Data extracts START

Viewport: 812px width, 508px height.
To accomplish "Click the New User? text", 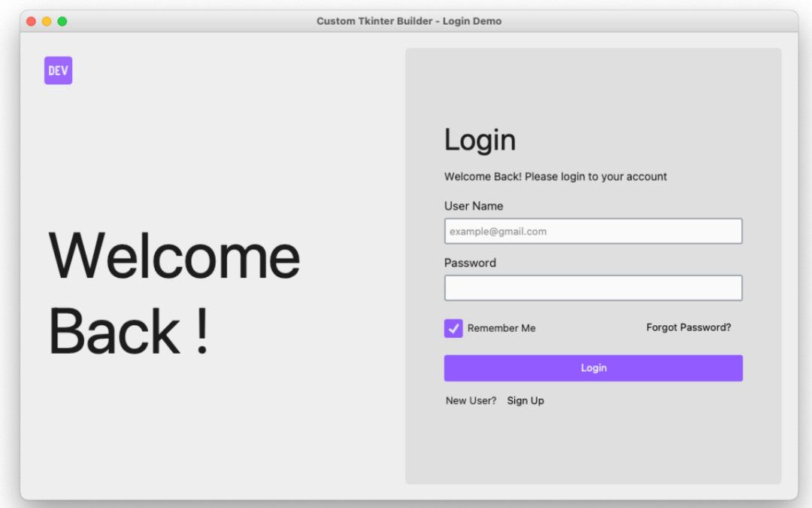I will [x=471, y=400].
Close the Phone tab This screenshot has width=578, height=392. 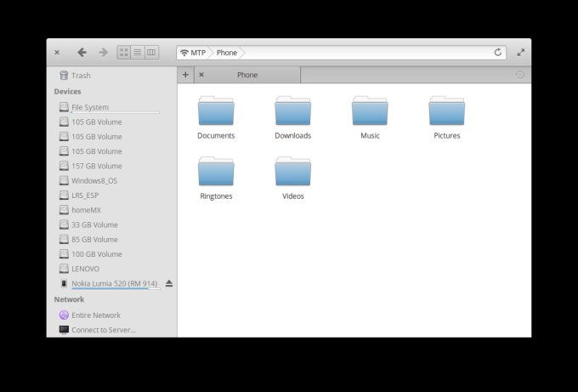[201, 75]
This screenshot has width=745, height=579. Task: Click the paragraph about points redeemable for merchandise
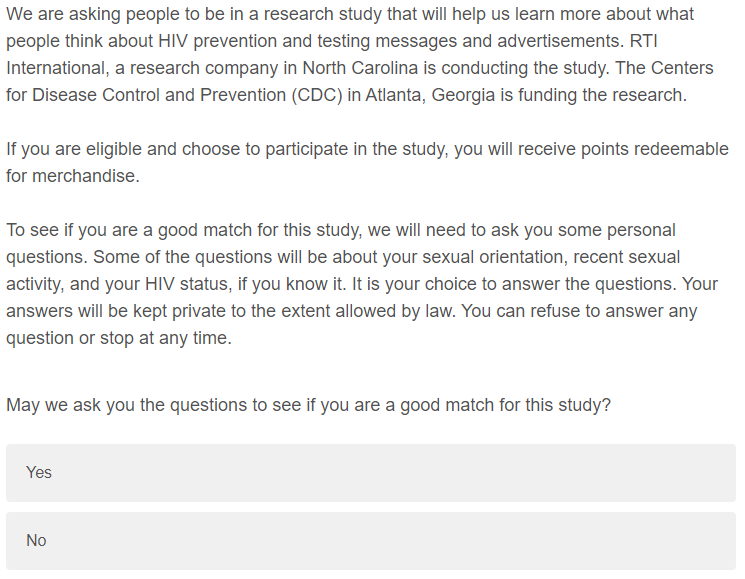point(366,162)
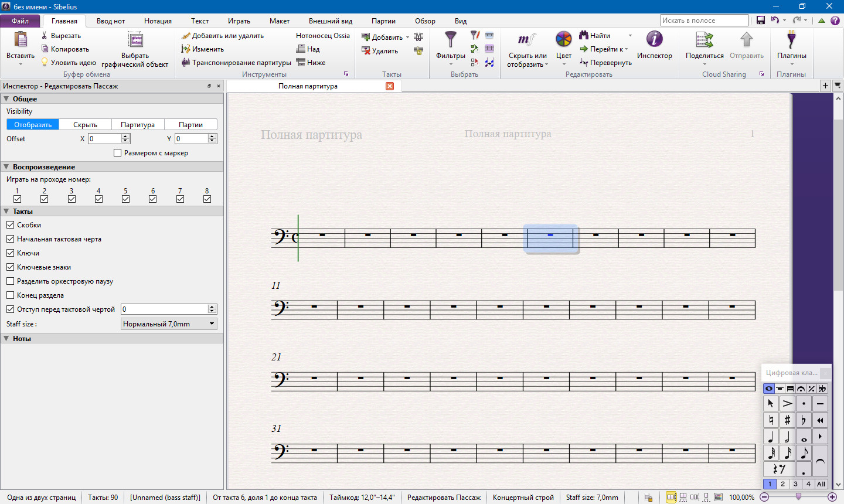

Data extracts END

§ Exercise directions
Repeat exactly the lines above, from the line containing "This screenshot has width=745, height=579." through the last line of the records, inclusive; omit any pictures.

§ Output of the exercise
This screenshot has width=745, height=579. Task: Click the paragraph about points redeemable for merchandise
point(366,162)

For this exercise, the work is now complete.